→ **EXERCISE INSTRUCTIONS**: Type out the full set of entries again, unchanged.
[[ DATA FOR PROCESSING open ]]
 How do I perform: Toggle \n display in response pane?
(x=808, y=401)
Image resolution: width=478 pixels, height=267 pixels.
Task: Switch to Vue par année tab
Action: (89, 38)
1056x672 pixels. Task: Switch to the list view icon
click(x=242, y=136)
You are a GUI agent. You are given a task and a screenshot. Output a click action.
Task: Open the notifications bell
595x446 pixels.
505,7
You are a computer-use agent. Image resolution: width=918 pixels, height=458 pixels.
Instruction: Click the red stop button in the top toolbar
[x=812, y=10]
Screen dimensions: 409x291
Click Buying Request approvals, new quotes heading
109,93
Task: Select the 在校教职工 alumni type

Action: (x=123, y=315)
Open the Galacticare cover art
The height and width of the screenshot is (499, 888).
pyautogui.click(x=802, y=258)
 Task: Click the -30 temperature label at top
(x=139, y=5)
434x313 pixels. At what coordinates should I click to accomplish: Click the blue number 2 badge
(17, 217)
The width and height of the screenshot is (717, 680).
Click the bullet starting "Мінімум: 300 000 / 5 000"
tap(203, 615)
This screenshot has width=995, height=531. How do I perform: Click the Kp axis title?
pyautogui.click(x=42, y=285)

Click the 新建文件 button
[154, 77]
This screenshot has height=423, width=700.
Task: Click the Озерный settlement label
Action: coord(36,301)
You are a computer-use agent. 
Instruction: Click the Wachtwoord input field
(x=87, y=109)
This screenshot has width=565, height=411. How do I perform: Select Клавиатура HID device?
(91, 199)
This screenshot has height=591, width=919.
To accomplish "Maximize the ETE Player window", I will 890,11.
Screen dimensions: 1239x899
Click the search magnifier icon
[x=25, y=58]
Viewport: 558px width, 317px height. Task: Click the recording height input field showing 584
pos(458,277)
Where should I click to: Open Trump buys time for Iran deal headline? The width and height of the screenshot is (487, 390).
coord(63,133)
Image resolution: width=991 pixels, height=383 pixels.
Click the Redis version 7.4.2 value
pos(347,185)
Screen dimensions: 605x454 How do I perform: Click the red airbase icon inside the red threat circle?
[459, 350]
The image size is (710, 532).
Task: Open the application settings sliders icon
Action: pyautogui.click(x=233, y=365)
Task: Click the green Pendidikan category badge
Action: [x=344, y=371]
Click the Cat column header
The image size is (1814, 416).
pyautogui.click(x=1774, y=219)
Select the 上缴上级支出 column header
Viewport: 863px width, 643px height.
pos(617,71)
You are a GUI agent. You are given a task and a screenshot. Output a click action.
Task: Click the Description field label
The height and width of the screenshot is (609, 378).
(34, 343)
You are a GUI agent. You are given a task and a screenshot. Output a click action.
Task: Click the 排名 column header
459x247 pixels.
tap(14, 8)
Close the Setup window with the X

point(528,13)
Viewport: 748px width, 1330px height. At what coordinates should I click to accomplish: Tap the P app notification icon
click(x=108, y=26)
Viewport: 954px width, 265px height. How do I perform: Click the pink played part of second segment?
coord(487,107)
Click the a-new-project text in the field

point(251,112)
[[ DATA FOR PROCESSING closed ]]
→ **YOUR RESPONSE**:
 How do I perform: Toggle \n display in response pane?
(x=808, y=401)
Image resolution: width=478 pixels, height=267 pixels.
Task: Switch to Vue par année tab
Action: (89, 38)
1056x672 pixels. Task: Switch to the list view icon
click(x=242, y=136)
You are a GUI agent. You are given a task and a screenshot. Output a click action.
Task: Open the notifications bell
595x446 pixels.
505,7
You are a computer-use agent. Image resolution: width=918 pixels, height=458 pixels.
Instruction: Click the red stop button in the top toolbar
[x=812, y=10]
Screen dimensions: 409x291
Click Buying Request approvals, new quotes heading
109,93
Task: Select the 在校教职工 alumni type

Action: (x=123, y=315)
Open the Galacticare cover art
The height and width of the screenshot is (499, 888).
pyautogui.click(x=802, y=258)
 Task: Click the -30 temperature label at top
(x=139, y=5)
434x313 pixels. At what coordinates should I click to accomplish: Click the blue number 2 badge
(17, 217)
The width and height of the screenshot is (717, 680).
Click the bullet starting "Мінімум: 300 000 / 5 000"
tap(203, 615)
This screenshot has width=995, height=531. How do I perform: Click the Kp axis title?
pyautogui.click(x=42, y=285)

Click the 新建文件 button
[154, 77]
This screenshot has height=423, width=700.
Task: Click the Озерный settlement label
Action: coord(36,301)
You are a computer-use agent. 
Instruction: Click the Wachtwoord input field
(x=87, y=109)
This screenshot has width=565, height=411. How do I perform: Select Клавиатура HID device?
(91, 199)
This screenshot has height=591, width=919.
To accomplish "Maximize the ETE Player window", I will 890,11.
Screen dimensions: 1239x899
Click the search magnifier icon
[x=25, y=58]
Viewport: 558px width, 317px height. Task: Click the recording height input field showing 584
pos(458,277)
Where should I click to: Open Trump buys time for Iran deal headline? The width and height of the screenshot is (487, 390).
coord(63,133)
Image resolution: width=991 pixels, height=383 pixels.
Click the Redis version 7.4.2 value
pos(347,185)
Screen dimensions: 605x454 How do I perform: Click the red airbase icon inside the red threat circle?
[459, 350]
The image size is (710, 532).
Task: Open the application settings sliders icon
Action: pyautogui.click(x=233, y=365)
Task: Click the green Pendidikan category badge
Action: [x=344, y=371]
Click the Cat column header
The image size is (1814, 416).
pyautogui.click(x=1774, y=219)
Select the 上缴上级支出 column header
Viewport: 863px width, 643px height.
pos(617,71)
You are a GUI agent. You are given a task and a screenshot. Output a click action.
Task: Click the Description field label
The height and width of the screenshot is (609, 378).
(34, 343)
You are a GUI agent. You are given a task and a screenshot. Output a click action.
Task: Click the 排名 column header
459x247 pixels.
tap(14, 8)
Close the Setup window with the X

point(528,13)
Viewport: 748px width, 1330px height. At what coordinates should I click to accomplish: Tap the P app notification icon
click(x=108, y=26)
Viewport: 954px width, 265px height. How do I perform: Click the pink played part of second segment?
coord(487,107)
Click the a-new-project text in the field

point(251,112)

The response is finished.